The current findings are relevant in the context of recent publications reporting potential benefits from autologous SVF cell injection on wound healing in patients with critical limb ischemia. Investigators in Lithuania used SVF cells to treat 15 peripheral vascular disease patients and noted healing in 5 of the 6 subjects with an existing PU or skin wound [15]. Likewise, investigators in Nicaragua treated a comparable cohort of 10 patients and noted healing of chronic skin wounds within 8–10 months in 4 of the 6 subjects with this complication [14]. Additional studies using culture-expanded ASC or microfractured adipose tissue grafting have documented similar improvements in wound healing [16,17,36]. The studies evaluating human adipose-derived cell therapies limited their design to a single treatment cohort and did not evaluate an equal number of randomized controls receiving current standard of care therapy [14 –17]. In contrast, the study evaluating microfractured fat therapy included both a control and treatment arm with a total enrollment of 114 subjects [36]. While these findings are promising, additional and larger randomized controlled studies advancing the quality of medical evidence will be necessary to substantiate safety, efficacy, and economy of adipose-derived cell therapy in PUs and related conditions [37]. Consistent with these clinical reports, the current study validates the feasibility of isolating human SVF cells using a closed system device, thereby yielding a product that can be safely injected into a preclinical PU model in an immunocompetent host. These findings complement parallel observations in the same animal model using culture-expanded human ASC prepared from SVF cells isolated with the closed system device [27]. It is anticipated that work will be extended in a future randomized, controlled clinical trial to evaluate the safety of autologous SVF cell therapy in patients with advanced PUs (n = 21 total), which has been allowed by the U.S. Food and Drug Administration.
Footnotes
Acknowledgments
The authors thank Dr. James Wade (Baton Rouge, LA), his patients, and staff for their informed consent to donate tissue in support of this project. The authors also thank Ms. Marilyn Dietrich at the Flow Cytometry Core Facility of the Louisiana State University School of Veterinary Medicine for her assistance.

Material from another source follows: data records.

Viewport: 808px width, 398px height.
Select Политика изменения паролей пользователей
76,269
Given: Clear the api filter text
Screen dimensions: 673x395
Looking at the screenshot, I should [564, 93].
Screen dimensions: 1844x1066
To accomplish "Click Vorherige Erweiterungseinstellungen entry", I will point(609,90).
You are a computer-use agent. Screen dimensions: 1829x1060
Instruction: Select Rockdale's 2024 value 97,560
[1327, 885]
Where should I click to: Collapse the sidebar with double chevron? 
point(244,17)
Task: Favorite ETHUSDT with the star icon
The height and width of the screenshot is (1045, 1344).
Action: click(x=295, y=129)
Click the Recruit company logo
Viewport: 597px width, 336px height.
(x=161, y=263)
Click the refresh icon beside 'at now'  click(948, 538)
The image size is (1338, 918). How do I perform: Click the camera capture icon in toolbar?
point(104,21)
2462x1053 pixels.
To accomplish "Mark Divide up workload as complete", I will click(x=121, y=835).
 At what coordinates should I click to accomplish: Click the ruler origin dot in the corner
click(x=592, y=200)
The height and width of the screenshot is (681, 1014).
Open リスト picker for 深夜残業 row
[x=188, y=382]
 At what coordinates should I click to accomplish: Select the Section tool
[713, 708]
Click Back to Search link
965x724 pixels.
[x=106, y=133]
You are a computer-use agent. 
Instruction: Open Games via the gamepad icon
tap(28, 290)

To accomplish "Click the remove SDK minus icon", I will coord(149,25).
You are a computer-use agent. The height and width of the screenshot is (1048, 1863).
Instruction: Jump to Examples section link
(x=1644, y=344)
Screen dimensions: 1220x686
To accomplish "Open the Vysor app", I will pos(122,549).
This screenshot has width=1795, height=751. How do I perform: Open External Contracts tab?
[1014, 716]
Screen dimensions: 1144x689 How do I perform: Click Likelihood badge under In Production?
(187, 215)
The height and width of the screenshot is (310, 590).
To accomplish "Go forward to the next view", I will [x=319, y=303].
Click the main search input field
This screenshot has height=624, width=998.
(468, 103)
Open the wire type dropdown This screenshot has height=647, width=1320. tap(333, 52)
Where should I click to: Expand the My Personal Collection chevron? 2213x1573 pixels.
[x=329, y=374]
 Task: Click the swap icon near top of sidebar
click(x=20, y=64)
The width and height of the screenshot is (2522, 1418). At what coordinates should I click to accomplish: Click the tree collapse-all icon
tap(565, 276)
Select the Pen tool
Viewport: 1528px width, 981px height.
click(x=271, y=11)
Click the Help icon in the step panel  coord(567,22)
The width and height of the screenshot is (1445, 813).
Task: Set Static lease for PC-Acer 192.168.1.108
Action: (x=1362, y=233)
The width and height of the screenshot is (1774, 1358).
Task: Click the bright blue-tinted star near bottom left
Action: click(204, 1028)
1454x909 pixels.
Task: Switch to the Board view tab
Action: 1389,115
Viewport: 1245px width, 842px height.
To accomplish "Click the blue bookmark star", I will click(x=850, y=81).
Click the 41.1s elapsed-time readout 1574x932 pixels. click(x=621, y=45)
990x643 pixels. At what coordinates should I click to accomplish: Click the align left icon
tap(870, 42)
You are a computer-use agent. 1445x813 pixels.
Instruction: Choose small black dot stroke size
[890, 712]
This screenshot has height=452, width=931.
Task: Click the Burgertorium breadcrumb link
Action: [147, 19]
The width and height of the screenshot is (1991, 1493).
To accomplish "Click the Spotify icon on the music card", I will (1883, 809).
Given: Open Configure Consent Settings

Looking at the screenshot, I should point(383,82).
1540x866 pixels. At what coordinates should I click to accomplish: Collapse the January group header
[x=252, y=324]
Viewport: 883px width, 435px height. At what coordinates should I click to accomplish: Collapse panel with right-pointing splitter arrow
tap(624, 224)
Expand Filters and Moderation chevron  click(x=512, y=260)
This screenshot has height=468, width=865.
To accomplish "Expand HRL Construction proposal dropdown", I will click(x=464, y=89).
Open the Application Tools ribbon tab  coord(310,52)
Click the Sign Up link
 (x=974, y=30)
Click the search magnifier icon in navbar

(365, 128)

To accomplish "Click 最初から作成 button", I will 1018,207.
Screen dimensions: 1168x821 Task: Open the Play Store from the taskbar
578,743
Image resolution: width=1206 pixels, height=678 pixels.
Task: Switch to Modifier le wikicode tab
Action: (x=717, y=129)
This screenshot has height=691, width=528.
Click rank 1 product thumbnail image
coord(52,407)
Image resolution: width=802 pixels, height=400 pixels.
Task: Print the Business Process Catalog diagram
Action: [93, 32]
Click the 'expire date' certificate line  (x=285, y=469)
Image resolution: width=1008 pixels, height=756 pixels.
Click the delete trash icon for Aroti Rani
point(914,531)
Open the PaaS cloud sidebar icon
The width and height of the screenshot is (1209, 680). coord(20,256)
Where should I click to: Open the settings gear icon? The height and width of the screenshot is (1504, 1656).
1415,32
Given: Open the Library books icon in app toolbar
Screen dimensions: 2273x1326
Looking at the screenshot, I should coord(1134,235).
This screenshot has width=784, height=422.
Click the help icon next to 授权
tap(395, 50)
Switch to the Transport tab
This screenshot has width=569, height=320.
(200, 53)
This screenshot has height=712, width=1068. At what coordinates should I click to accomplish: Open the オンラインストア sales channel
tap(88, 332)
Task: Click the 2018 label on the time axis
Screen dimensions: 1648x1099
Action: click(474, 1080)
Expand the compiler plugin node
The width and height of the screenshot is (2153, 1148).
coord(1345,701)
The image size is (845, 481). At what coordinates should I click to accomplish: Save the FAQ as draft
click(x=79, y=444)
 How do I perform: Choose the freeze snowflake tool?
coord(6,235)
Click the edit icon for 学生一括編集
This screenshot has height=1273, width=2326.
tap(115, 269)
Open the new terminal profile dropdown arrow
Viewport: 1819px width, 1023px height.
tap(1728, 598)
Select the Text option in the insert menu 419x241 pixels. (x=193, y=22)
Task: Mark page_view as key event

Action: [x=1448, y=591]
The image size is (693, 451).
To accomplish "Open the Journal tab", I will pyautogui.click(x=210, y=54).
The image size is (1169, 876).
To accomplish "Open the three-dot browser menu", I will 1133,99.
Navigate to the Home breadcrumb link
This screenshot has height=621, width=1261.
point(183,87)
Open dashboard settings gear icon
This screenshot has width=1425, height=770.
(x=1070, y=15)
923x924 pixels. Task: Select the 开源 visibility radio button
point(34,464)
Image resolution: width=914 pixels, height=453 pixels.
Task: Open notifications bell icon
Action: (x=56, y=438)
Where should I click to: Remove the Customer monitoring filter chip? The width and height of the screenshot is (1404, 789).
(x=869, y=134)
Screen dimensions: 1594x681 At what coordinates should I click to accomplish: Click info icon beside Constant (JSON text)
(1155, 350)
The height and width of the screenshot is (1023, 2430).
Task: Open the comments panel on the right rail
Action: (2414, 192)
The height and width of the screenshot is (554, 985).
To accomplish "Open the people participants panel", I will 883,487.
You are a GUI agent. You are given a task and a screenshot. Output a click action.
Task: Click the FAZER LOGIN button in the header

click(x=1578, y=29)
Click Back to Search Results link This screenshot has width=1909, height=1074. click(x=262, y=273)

Author Disclosure Statement
A.A.U. is an employee of LaCell LLC and Obatala Sciences, Inc. J.M.G. and X.W. are co-founders and co-owners of LaCell and Obatala Sciences as well as members and executives of both companies. T.F. is co-founder, co-owner, and President/CEO of Obatala Sciences and a former employee of LaCell. P.K. is an executive at Tissue Genesis LLC. All other authors declare no conflicts of interest.
Funding Information
Funding for this study was provided by the National Institute of Aging Phase II SBIR R44AG042904 “Adipose-Derived Stromal Stem Cell Therapy for Pressure Ulcers.” J.B. was funded by a postdoctoral fellowship from the KNOW Consortium “Healthy Animal—Safe Food,” MS&HE Decision No. 05-1/KNOW2/2015.